--- BEGIN ---

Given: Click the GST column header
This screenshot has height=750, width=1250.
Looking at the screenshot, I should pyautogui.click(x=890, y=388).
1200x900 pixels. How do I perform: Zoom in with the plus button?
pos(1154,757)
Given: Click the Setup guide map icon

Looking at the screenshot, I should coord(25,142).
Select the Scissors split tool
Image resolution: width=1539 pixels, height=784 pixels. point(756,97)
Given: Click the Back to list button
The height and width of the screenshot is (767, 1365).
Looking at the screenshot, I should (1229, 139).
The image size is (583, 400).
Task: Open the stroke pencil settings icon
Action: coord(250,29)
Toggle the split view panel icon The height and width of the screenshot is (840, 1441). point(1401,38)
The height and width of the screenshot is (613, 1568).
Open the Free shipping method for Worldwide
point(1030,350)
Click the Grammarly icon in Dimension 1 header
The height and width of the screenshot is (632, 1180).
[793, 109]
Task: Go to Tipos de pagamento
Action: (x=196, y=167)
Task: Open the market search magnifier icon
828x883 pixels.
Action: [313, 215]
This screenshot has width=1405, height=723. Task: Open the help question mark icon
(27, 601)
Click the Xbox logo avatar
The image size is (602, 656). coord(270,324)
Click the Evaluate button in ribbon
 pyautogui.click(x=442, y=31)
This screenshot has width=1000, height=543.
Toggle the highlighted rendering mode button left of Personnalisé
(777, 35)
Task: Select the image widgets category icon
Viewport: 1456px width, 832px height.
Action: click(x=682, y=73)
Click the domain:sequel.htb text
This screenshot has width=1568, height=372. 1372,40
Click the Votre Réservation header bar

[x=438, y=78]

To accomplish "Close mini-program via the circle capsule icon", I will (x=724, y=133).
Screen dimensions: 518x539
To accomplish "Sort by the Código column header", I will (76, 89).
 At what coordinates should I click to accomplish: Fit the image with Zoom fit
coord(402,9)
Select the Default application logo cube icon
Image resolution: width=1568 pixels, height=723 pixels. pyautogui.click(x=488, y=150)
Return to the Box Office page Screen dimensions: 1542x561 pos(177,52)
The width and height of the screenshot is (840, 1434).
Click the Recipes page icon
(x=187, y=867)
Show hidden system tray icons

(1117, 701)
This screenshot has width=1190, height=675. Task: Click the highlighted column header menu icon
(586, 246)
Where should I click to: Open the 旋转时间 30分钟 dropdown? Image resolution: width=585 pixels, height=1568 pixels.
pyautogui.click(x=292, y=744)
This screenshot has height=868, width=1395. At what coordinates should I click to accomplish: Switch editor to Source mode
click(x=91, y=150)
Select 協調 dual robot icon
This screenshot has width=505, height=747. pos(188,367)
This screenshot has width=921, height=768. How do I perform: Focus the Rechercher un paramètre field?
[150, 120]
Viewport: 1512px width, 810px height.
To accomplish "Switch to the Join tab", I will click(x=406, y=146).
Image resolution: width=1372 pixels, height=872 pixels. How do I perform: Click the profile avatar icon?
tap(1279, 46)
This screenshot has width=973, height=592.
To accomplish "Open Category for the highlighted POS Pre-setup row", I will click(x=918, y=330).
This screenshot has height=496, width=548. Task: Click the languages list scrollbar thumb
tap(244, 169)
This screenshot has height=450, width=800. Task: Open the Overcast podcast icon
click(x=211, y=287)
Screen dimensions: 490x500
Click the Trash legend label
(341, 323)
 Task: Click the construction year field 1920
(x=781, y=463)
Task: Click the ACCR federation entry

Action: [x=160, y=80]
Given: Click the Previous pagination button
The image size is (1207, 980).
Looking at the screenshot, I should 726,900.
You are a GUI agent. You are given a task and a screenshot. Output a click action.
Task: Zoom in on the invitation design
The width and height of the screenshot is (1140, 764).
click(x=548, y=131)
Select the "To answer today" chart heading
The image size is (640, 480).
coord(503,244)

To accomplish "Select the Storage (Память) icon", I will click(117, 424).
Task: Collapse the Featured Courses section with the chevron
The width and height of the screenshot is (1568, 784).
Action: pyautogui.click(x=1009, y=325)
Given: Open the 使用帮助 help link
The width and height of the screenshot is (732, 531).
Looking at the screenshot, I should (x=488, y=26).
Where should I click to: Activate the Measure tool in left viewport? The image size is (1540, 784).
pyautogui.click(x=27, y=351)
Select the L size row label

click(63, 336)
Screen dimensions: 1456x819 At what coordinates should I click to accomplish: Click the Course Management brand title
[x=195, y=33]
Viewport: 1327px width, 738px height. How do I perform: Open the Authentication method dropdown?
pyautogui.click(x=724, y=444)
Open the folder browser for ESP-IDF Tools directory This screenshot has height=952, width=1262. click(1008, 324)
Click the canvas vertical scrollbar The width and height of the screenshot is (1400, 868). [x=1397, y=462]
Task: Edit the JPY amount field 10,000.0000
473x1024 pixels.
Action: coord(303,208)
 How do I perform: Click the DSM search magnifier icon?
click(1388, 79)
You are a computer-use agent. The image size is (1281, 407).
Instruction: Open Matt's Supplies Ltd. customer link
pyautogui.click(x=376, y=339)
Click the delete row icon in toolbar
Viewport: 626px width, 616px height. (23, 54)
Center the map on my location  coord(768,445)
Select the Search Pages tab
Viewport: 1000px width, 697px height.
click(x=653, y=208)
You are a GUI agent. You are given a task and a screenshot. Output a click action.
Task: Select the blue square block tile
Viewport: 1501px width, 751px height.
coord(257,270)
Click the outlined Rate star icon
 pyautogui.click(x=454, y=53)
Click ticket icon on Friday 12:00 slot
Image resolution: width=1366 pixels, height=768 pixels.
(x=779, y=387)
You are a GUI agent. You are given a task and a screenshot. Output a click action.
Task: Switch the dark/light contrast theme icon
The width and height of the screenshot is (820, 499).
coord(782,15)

--- END ---

Exercise aim:
Give back all of the material above unchanged, every line in its original order.

Completed exercise:
Given: Click the GST column header
This screenshot has height=750, width=1250.
Looking at the screenshot, I should pyautogui.click(x=890, y=388).
1200x900 pixels. How do I perform: Zoom in with the plus button?
pos(1154,757)
Given: Click the Setup guide map icon

Looking at the screenshot, I should coord(25,142).
Select the Scissors split tool
Image resolution: width=1539 pixels, height=784 pixels. point(756,97)
Given: Click the Back to list button
The height and width of the screenshot is (767, 1365).
Looking at the screenshot, I should (1229, 139).
The image size is (583, 400).
Task: Open the stroke pencil settings icon
Action: coord(250,29)
Toggle the split view panel icon The height and width of the screenshot is (840, 1441). point(1401,38)
The height and width of the screenshot is (613, 1568).
Open the Free shipping method for Worldwide
point(1030,350)
Click the Grammarly icon in Dimension 1 header
The height and width of the screenshot is (632, 1180).
[793, 109]
Task: Go to Tipos de pagamento
Action: (x=196, y=167)
Task: Open the market search magnifier icon
828x883 pixels.
Action: [313, 215]
This screenshot has width=1405, height=723. Task: Open the help question mark icon
(27, 601)
Click the Xbox logo avatar
The image size is (602, 656). coord(270,324)
Click the Evaluate button in ribbon
 pyautogui.click(x=442, y=31)
This screenshot has width=1000, height=543.
Toggle the highlighted rendering mode button left of Personnalisé
(777, 35)
Task: Select the image widgets category icon
Viewport: 1456px width, 832px height.
Action: click(x=682, y=73)
Click the domain:sequel.htb text
This screenshot has width=1568, height=372. 1372,40
Click the Votre Réservation header bar

[x=438, y=78]

To accomplish "Close mini-program via the circle capsule icon", I will (x=724, y=133).
Screen dimensions: 518x539
To accomplish "Sort by the Código column header", I will (76, 89).
 At what coordinates should I click to accomplish: Fit the image with Zoom fit
coord(402,9)
Select the Default application logo cube icon
Image resolution: width=1568 pixels, height=723 pixels. pyautogui.click(x=488, y=150)
Return to the Box Office page Screen dimensions: 1542x561 pos(177,52)
The width and height of the screenshot is (840, 1434).
Click the Recipes page icon
(x=187, y=867)
Show hidden system tray icons

(1117, 701)
This screenshot has width=1190, height=675. Task: Click the highlighted column header menu icon
(586, 246)
Where should I click to: Open the 旋转时间 30分钟 dropdown? Image resolution: width=585 pixels, height=1568 pixels.
pyautogui.click(x=292, y=744)
This screenshot has height=868, width=1395. At what coordinates should I click to accomplish: Switch editor to Source mode
click(x=91, y=150)
Select 協調 dual robot icon
This screenshot has width=505, height=747. pos(188,367)
This screenshot has width=921, height=768. How do I perform: Focus the Rechercher un paramètre field?
[150, 120]
Viewport: 1512px width, 810px height.
To accomplish "Switch to the Join tab", I will click(x=406, y=146).
Image resolution: width=1372 pixels, height=872 pixels. How do I perform: Click the profile avatar icon?
tap(1279, 46)
This screenshot has width=973, height=592.
To accomplish "Open Category for the highlighted POS Pre-setup row", I will click(x=918, y=330).
This screenshot has height=496, width=548. Task: Click the languages list scrollbar thumb
tap(244, 169)
This screenshot has height=450, width=800. Task: Open the Overcast podcast icon
click(x=211, y=287)
Screen dimensions: 490x500
Click the Trash legend label
(341, 323)
 Task: Click the construction year field 1920
(x=781, y=463)
Task: Click the ACCR federation entry

Action: [x=160, y=80]
Given: Click the Previous pagination button
The image size is (1207, 980).
Looking at the screenshot, I should 726,900.
You are a GUI agent. You are given a task and a screenshot. Output a click action.
Task: Zoom in on the invitation design
The width and height of the screenshot is (1140, 764).
click(x=548, y=131)
Select the "To answer today" chart heading
The image size is (640, 480).
coord(503,244)

To accomplish "Select the Storage (Память) icon", I will click(117, 424).
Task: Collapse the Featured Courses section with the chevron
The width and height of the screenshot is (1568, 784).
Action: pyautogui.click(x=1009, y=325)
Given: Open the 使用帮助 help link
The width and height of the screenshot is (732, 531).
Looking at the screenshot, I should (x=488, y=26).
Where should I click to: Activate the Measure tool in left viewport? The image size is (1540, 784).
pyautogui.click(x=27, y=351)
Select the L size row label

click(63, 336)
Screen dimensions: 1456x819 At what coordinates should I click to accomplish: Click the Course Management brand title
[x=195, y=33]
Viewport: 1327px width, 738px height. How do I perform: Open the Authentication method dropdown?
pyautogui.click(x=724, y=444)
Open the folder browser for ESP-IDF Tools directory This screenshot has height=952, width=1262. click(1008, 324)
Click the canvas vertical scrollbar The width and height of the screenshot is (1400, 868). [x=1397, y=462]
Task: Edit the JPY amount field 10,000.0000
473x1024 pixels.
Action: coord(303,208)
 How do I perform: Click the DSM search magnifier icon?
click(1388, 79)
You are a computer-use agent. The image size is (1281, 407).
Instruction: Open Matt's Supplies Ltd. customer link
pyautogui.click(x=376, y=339)
Click the delete row icon in toolbar
Viewport: 626px width, 616px height. (23, 54)
Center the map on my location  coord(768,445)
Select the Search Pages tab
Viewport: 1000px width, 697px height.
click(x=653, y=208)
You are a GUI agent. You are given a task and a screenshot. Output a click action.
Task: Select the blue square block tile
Viewport: 1501px width, 751px height.
coord(257,270)
Click the outlined Rate star icon
 pyautogui.click(x=454, y=53)
Click ticket icon on Friday 12:00 slot
Image resolution: width=1366 pixels, height=768 pixels.
(x=779, y=387)
You are a GUI agent. You are given a task and a screenshot. Output a click action.
Task: Switch the dark/light contrast theme icon
The width and height of the screenshot is (820, 499).
coord(782,15)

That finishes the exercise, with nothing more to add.